The task force will also examine the ability of a tote company employee to compromise the system, and the potential for hackers to get into the system

"Technology has changed so fast that some things that were problems then aren't now," Smith said. "The cost of accessing bandwidth has gone down considerably.

"There needs to be industry-wide standards; to get that done will take the cooperation of tracks, tote companies and regulators."

As the investigation continues, the possibility that other tainted bets have been placed in the past has moved to the forefront. A former Autotote employee who worked closely with Harn said there were more than a dozen people with access to Autotote's computer system who could have manipulated wagers.

"I'll bet [Autotote executives] are working 24-7 on finding out if somebody has done this before," said the former Autotote employee. "It doesn't make sense that somebody would do $3 million right off the bat."

Harn worked in Autotote's research and development department, assigned to maintain the company's computer system. Many of the 19 people in the unit have the same computer access as Harn, according to an Autotote executive who requested anonymity.

"The other companies have a lot of people with the same level of clearance," said one industry analyst. "[They] could do the same things that Autotote accused Harn of doing."

An executive at Autotote said that during 2000 Harn also worked at another tote company, AmTote, one of only three companies that handle national parimutuel wagering.

"He [told people] he was leaving for a position that had more managerial potential," the executive said, adding that he did not know why Harn returned to Autotote.

A spokesman at AmTote denied this week that Harn had ever worked there.

Reached this week, Harn refused to comment.

Two of his former Autotote colleagues said Harn was well-respected and traveled often on company business. One on trip, he met his future wife, Mercedes, in Peru.

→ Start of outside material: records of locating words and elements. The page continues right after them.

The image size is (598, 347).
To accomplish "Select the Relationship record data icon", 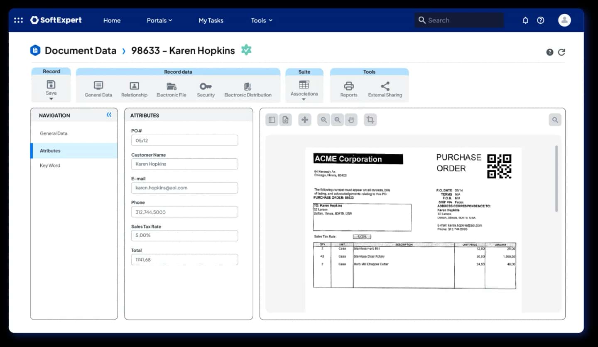I will point(134,86).
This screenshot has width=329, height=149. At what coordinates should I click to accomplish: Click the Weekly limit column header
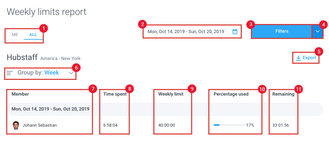171,94
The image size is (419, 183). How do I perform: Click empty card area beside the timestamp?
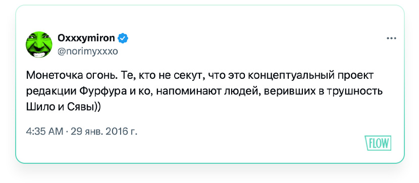(240, 131)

Davis placed his wager 20 minutes before the start of the first race. After the fourth race and after the winners of those races had been announced, Harn allegedly plucked the wager from the electronic hub and changed Davis's picks to the winning horses. Davis put money on every horse in the final two races.

The ticket cost Davis $192 to cover all of the combinations at $2 each, and Davis placed the bet six times at a cost of $1,152. Davis's six winning tickets were worth $428,392, and he had 108 of the 186 consolation tickets.

The consolation payoff for hitting five of six races was $4,606.20. Each of the 72 other holders of those tickets stand to collect an additional $35,699 if Davis's tickets are nullified. The tickets are frozen during the investigation.